La suspension temporaire des titres de presse Stades et Sunu Lamb couplée à la journée sans presse, viennent amplifier la crise qui sévit actuellement dans le monde de l’information. Pour justifier cette situation des plus délicates, là où certains avancent des motifs économiques avec la lourde ardoise fiscale que doivent les entreprises de presse à l’Etat, d’autres estiment que c’est un retour à la réalité pour des médias qui jouissaient d’un lit de roses avec le précédent régime. Peut-être, la causalité économique se tient, mais elle n’explique pas à elle seule la langueur actuelle des entreprises de presse.
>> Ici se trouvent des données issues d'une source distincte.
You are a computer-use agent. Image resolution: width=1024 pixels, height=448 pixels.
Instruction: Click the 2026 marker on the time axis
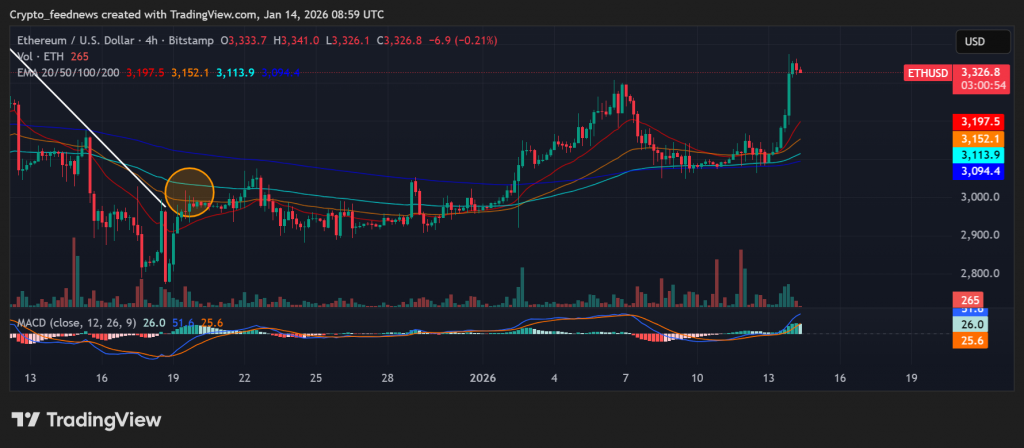coord(482,378)
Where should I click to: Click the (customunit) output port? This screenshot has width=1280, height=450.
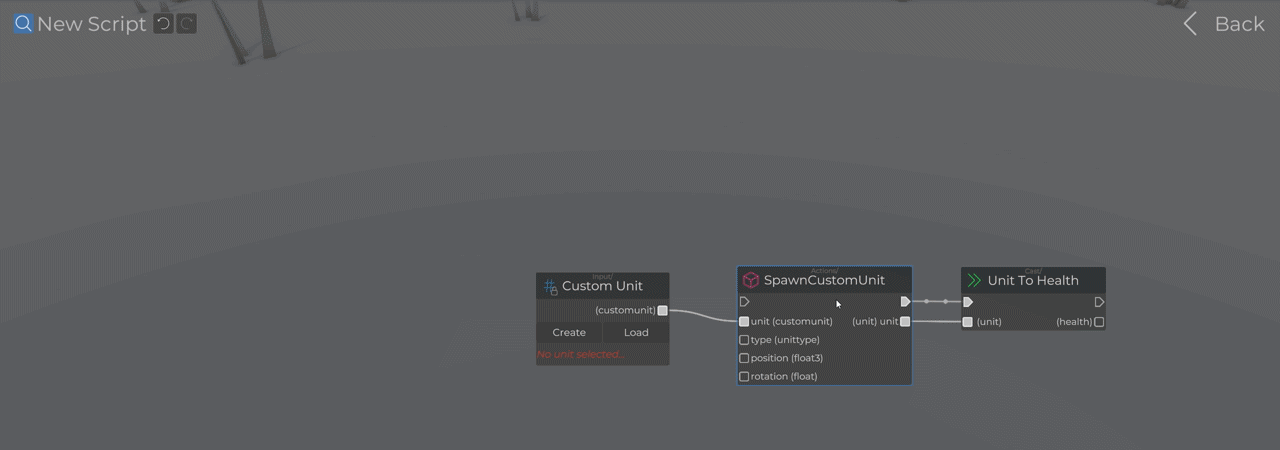(662, 311)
La crise de la presse coïncide avec un changement dans notre manière de consommer l’information et plus globalement avec une mutation profonde de notre société. En effet, l’analyse de cette crise ne peut se dissocier du contexte sociétal.
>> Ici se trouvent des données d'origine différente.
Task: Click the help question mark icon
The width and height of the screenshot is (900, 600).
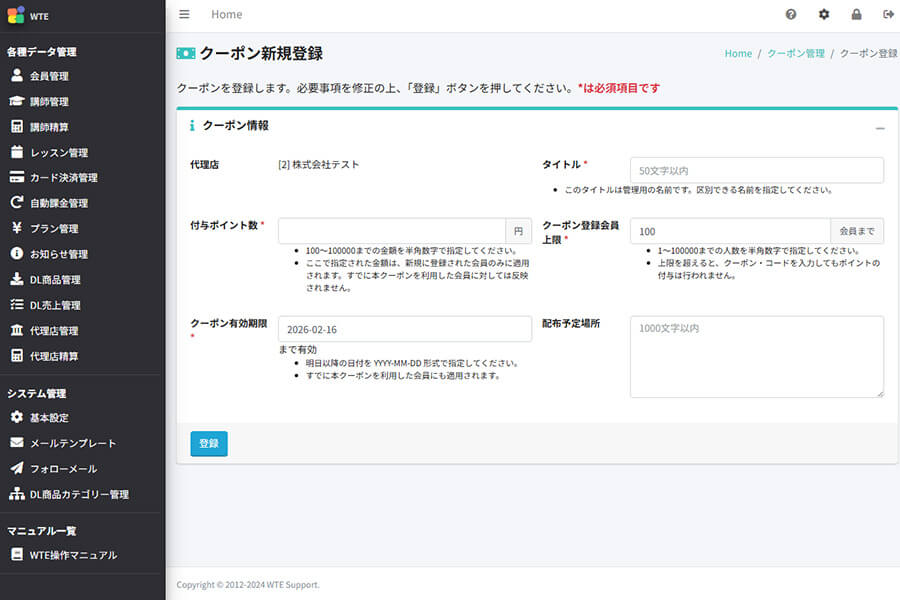Action: [x=791, y=14]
Revenons trente ans en arrière. Un certain âge d’or de la presse. Symbolisé par l’affluence que rencontraient les kiosques à journaux. Ceux-ci, en plus de refuser du monde, étaient des lieux de vie, d’échanges. En une heure ou deux, la majorité des journaux avait trouvé preneur. A cette époque, Internet n’avait pas encore immergé nos vies et plus important encore, l’information était sacralisée. Que dire de la messe du 20h de la RTS où les présentateurs étaient érigés au rang de vedette. La carrière de journaliste brassait énormément d’aspirations à ce moment. Toutefois. La culture de l’exigence, de l’excellence prônée par la corporation produisait une sélection rigoureuse des aspirants journalistes.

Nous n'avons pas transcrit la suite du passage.